* Requirement
Below are the records. Reproduce exactly the lines from the one containing "Viewport: 384px width, 824px" through the final line, and omit any pictures.
--- Data to process Enclosed Below ---
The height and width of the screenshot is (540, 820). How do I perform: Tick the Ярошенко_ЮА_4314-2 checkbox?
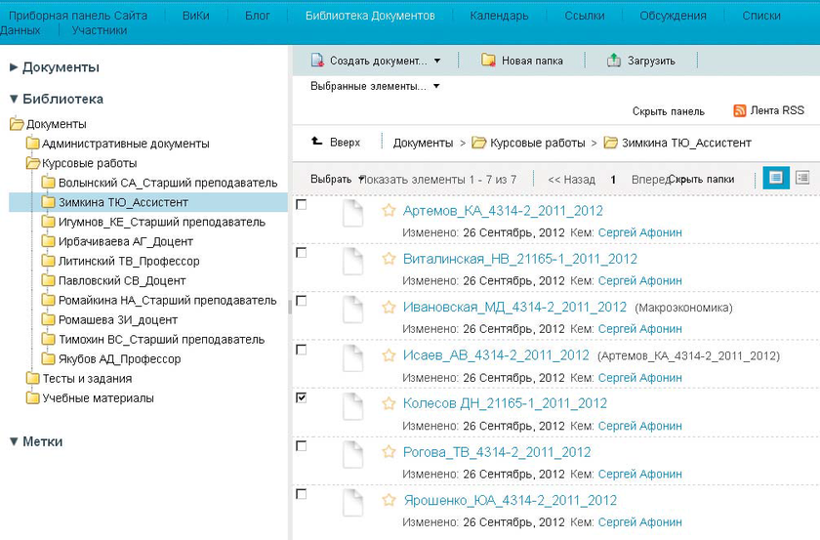tap(301, 494)
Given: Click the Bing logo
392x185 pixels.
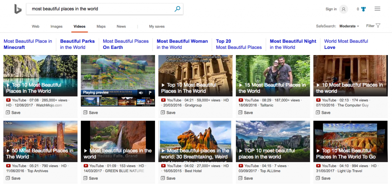Looking at the screenshot, I should 18,9.
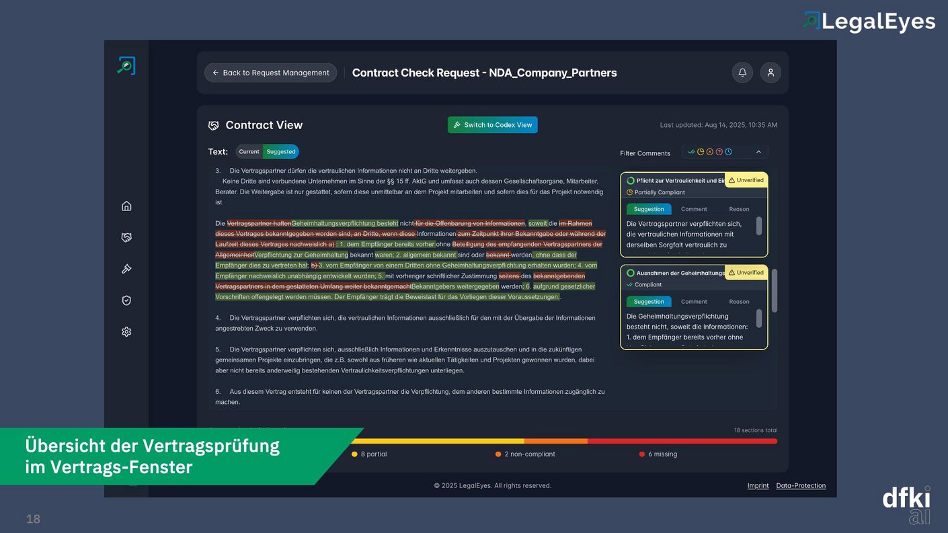Open Settings gear in sidebar

(126, 332)
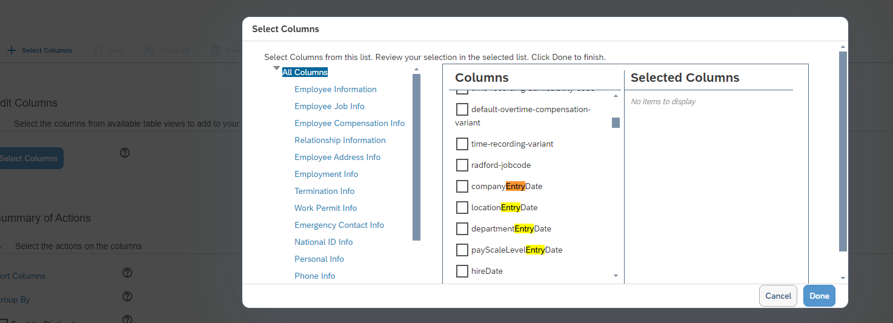Click the Done button
893x323 pixels.
coord(819,296)
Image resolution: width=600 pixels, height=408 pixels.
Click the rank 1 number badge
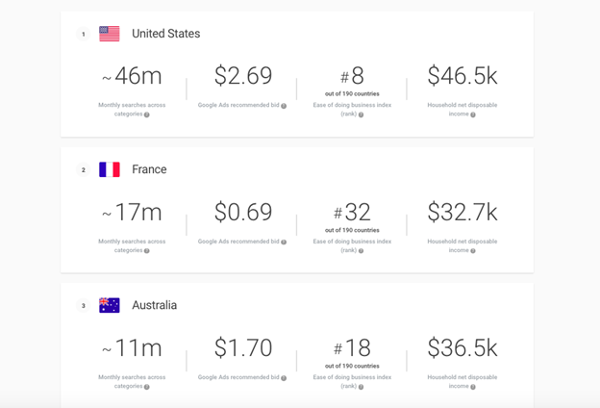pos(84,34)
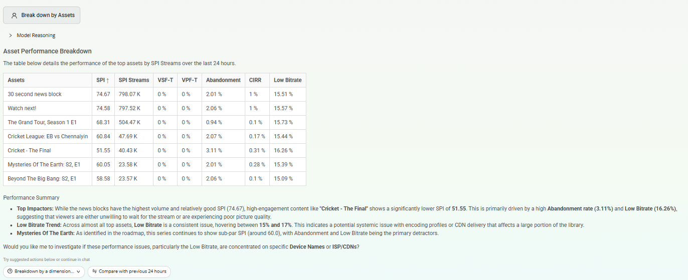
Task: Click the person icon in Break down by Assets
Action: pyautogui.click(x=14, y=16)
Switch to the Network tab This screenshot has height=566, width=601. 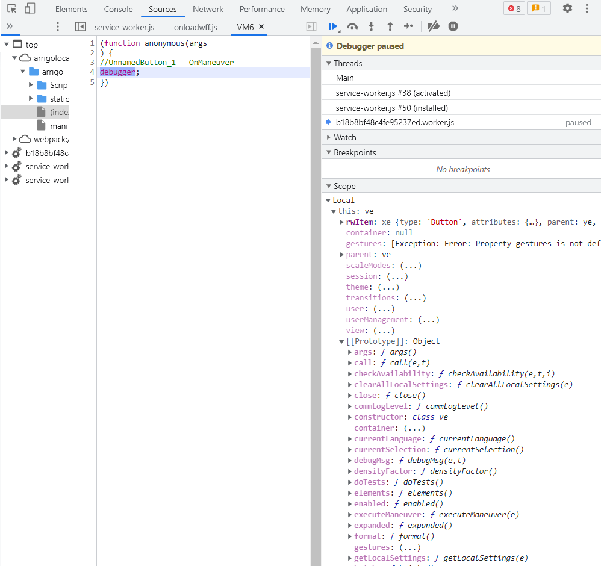pyautogui.click(x=208, y=9)
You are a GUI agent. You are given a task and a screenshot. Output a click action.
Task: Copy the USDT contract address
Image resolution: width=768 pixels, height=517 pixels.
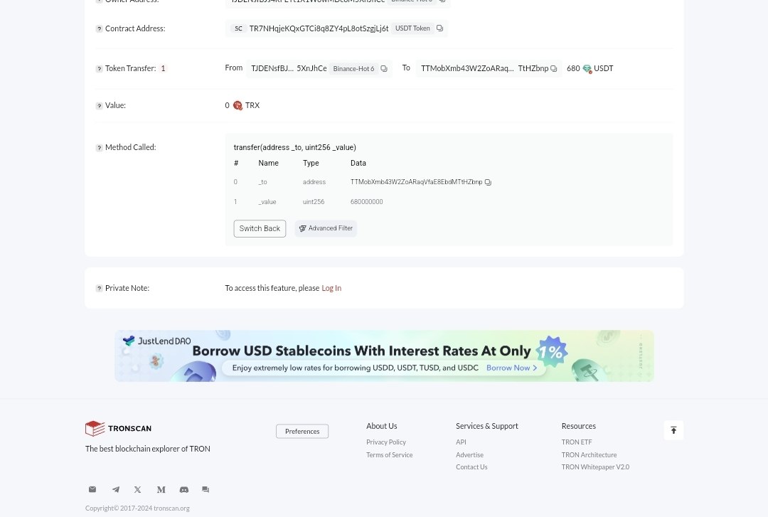click(439, 28)
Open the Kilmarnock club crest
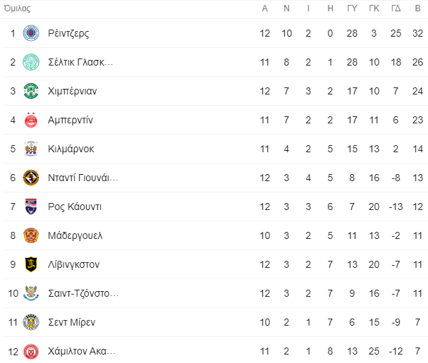This screenshot has height=363, width=428. (31, 149)
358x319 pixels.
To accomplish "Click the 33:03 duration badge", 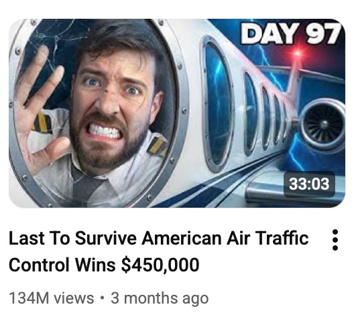I will (x=309, y=184).

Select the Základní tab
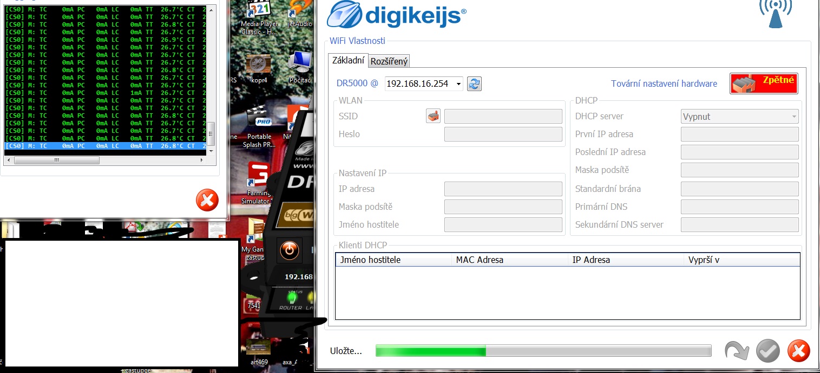coord(348,61)
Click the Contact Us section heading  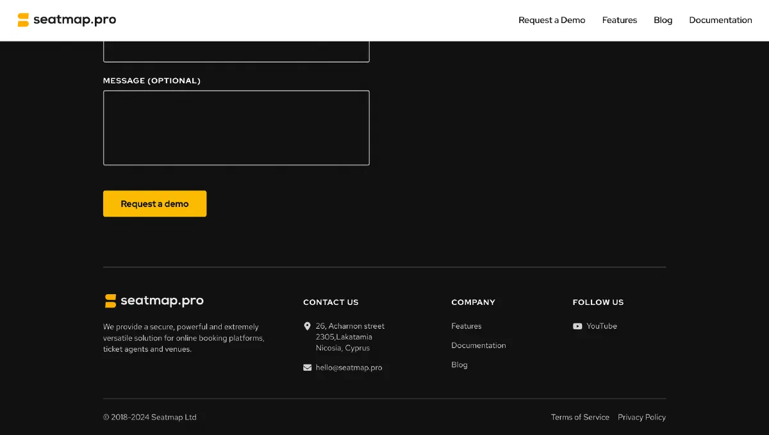pyautogui.click(x=331, y=302)
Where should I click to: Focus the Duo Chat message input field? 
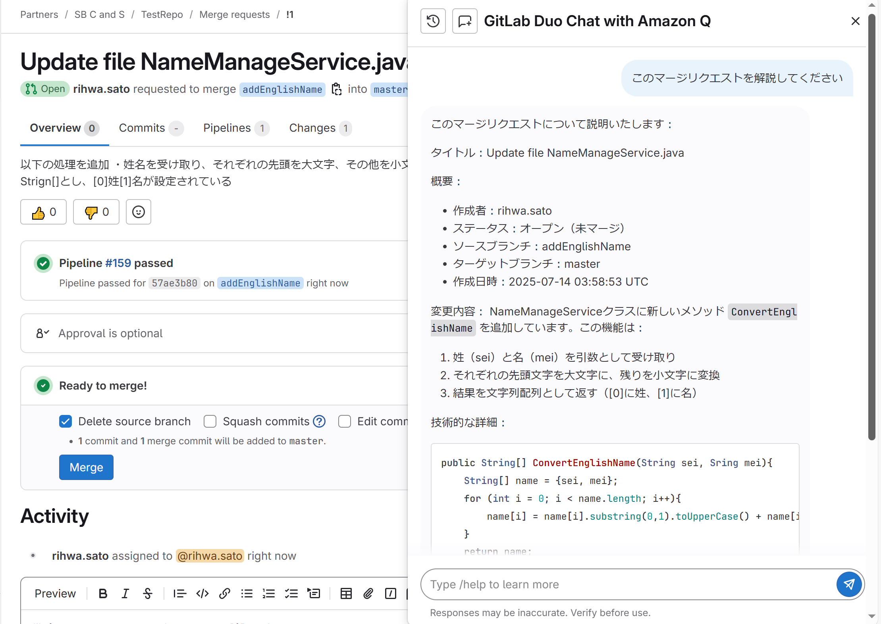click(x=628, y=584)
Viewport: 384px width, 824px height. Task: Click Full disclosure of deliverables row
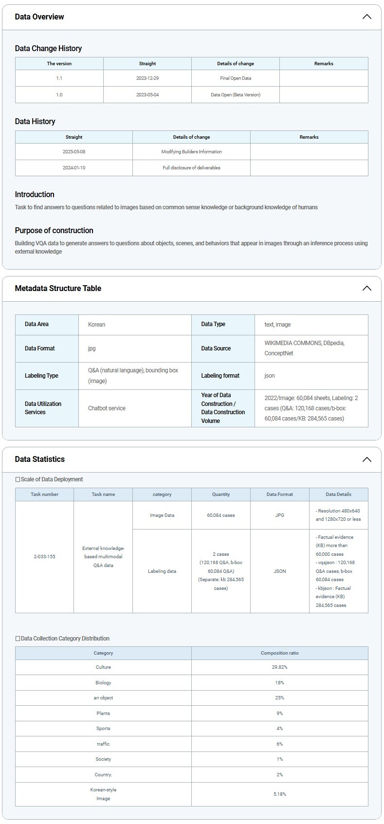click(x=191, y=168)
--- End of Enclosed Data to process ---
* Written answer
Viewport: 384px width, 824px height. Task: Click Full disclosure of deliverables row
click(x=191, y=168)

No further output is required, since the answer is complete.